───── Data excerpts ─────

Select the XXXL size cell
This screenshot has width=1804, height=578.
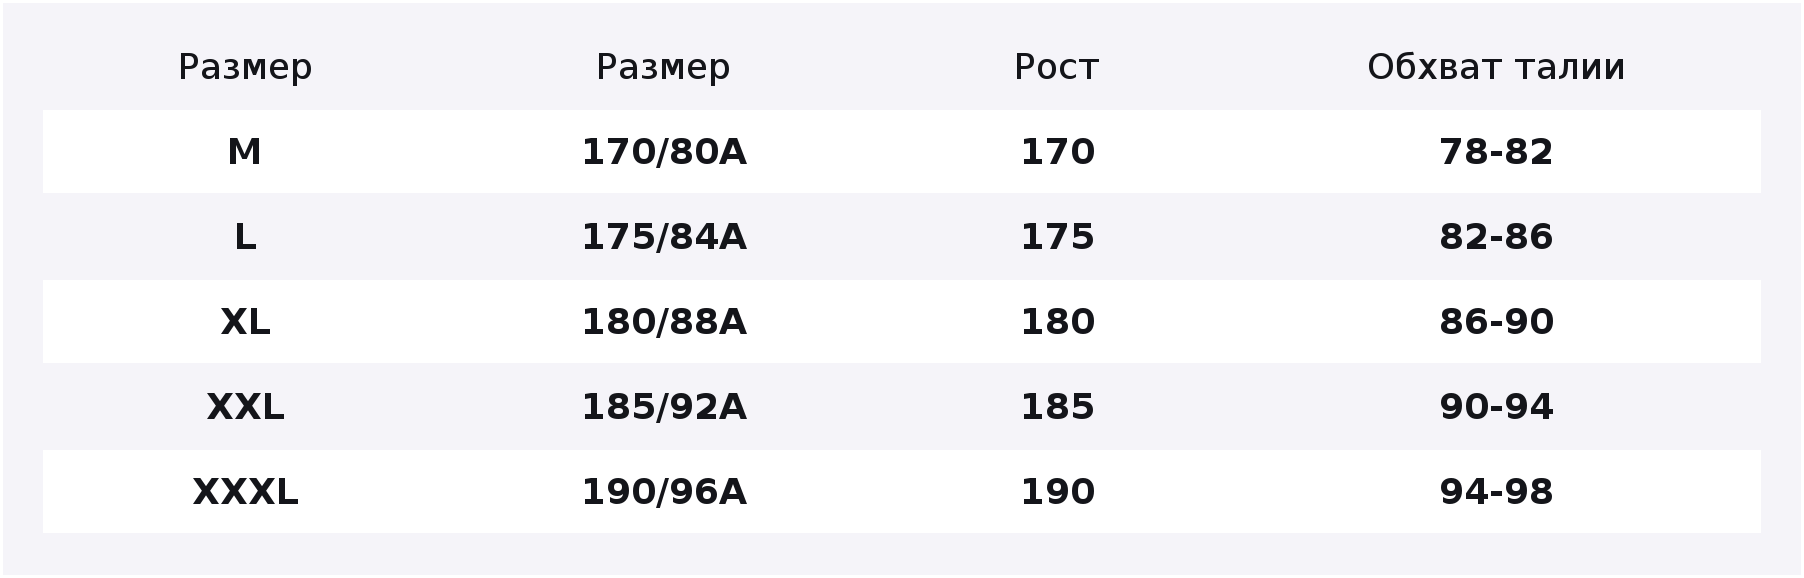[x=245, y=492]
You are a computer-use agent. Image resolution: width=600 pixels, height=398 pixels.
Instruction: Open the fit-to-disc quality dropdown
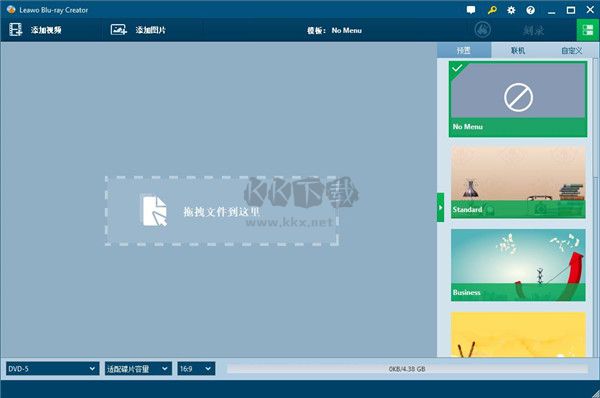(138, 369)
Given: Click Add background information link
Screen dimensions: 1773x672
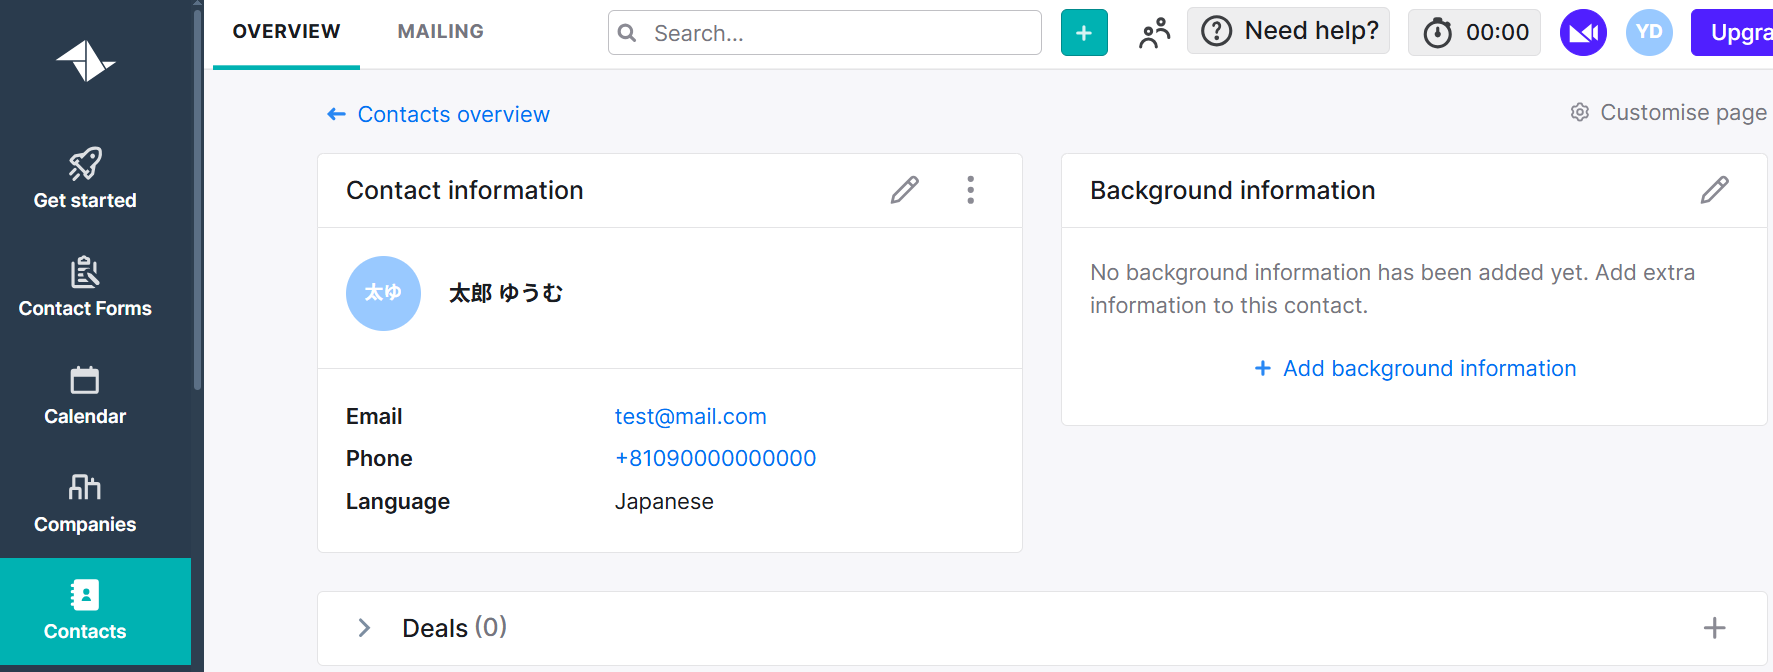Looking at the screenshot, I should click(x=1415, y=369).
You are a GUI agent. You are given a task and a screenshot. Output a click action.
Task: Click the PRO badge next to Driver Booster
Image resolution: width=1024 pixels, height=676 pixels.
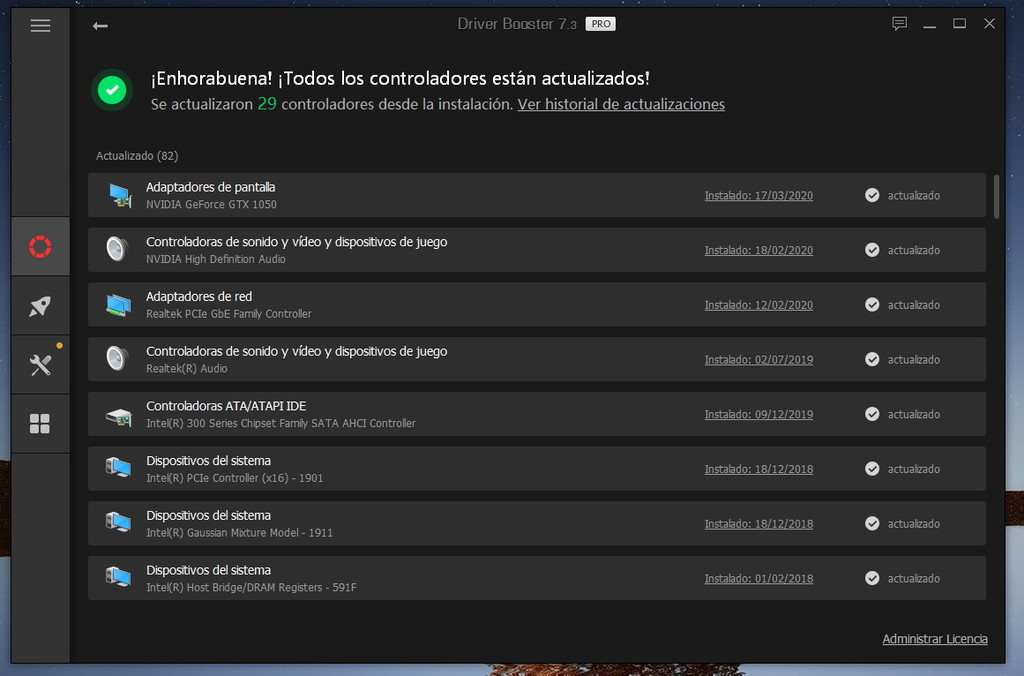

─────

[Assignment]: With pictures removed, write out exactly each line of the entries from the first through the line that holds "Given: Click Add background information link".

[Reply to the task]:
Select the XXXL size cell
This screenshot has width=1804, height=578.
[x=245, y=492]
You are a computer-use agent. Image resolution: width=600 pixels, height=398 pixels.
Instruction: Open the fit-to-disc quality dropdown
(138, 369)
Given: Click Add background information link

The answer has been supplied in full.